Tasks to perform:
1. From the photobook list, reproduce the passage from "And then there" to "the different elements.".
2. In the photobook list, rewrite the paragraph beginning "If I could pick only one" as a short bulleted list that keeps its main facts.
3. Answer these questions using the photobook list:
(a) Who made Small Town Inertia?
(b) What subject does Internal Notebook deal with?
(c) Which two books on migration are named?
— START Text shown —
Photobooks of 2017: Eva-Maria Kunz

Photobooks of 2017: Eva-Maria Kunz

How do I buy books? There are those that matter, those that are simply gorgeous, those that the world probably wouldn’t miss but I for sure would. There are books that I don’t need to mention because I know they will be on others’ lists, like Jim Mortram’s very necessary Small Town Inertia or Colin Pantall’s gorgeous All Quiet on the Home Front. To mention just two. Ok, so I mentioned them anyway 🙂

And then there are books that I haven’t gotten yet and I will regret not mentioning now.

If I could pick only one, it would be with no doubt Miki Hasegawa‘s Internal Notebook, it has it all: a very respectful treatment of the important subject matter of child abuse, something we need to talk about, it is well researched and shot, and the book design integrates perfectly all the different elements.

But since I can pick more, I’ll also mention two of the books that deal with another subject matter that has finally exploded in 2017, and with which we must deal, and of course is all but new: migration. Henk Wildschut’s Ville de Calais and Christoph Oeschger’s They’ve Made Us Ghosts, similar but different help see that sweeping the problem under the rug is definitely not the solution.
— END Text shown —
— START Material —
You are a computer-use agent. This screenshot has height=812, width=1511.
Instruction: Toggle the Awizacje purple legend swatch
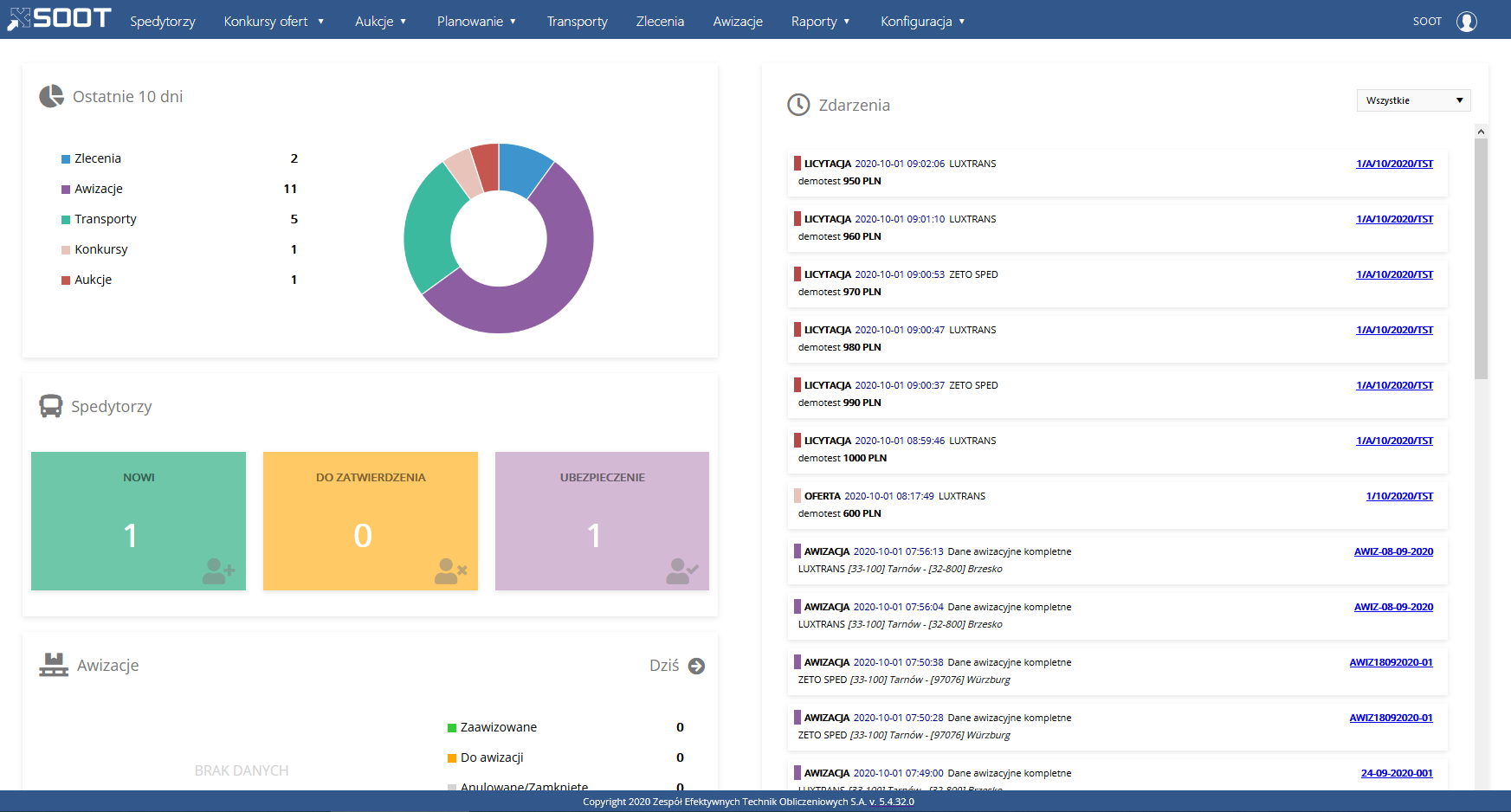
— END Material —
Set of answers:
1.
And then there are books that I haven’t gotten yet and I will regret not mentioning now.

If I could pick only one, it would be with no doubt Miki Hasegawa‘s Internal Notebook, it has it all: a very respectful treatment of the important subject matter of child abuse, something we need to talk about, it is well researched and shot, and the book design integrates perfectly all the different elements.

2.
- Top pick: Miki Hasegawa's Internal Notebook
- Treats the important subject of child abuse with great respect
- Well researched and well shot
- Book design integrates all the different elements perfectly

3.
(a) Jim Mortram
(b) Child abuse
(c) Henk Wildschut's Ville de Calais and Christoph Oeschger's They've Made Us Ghosts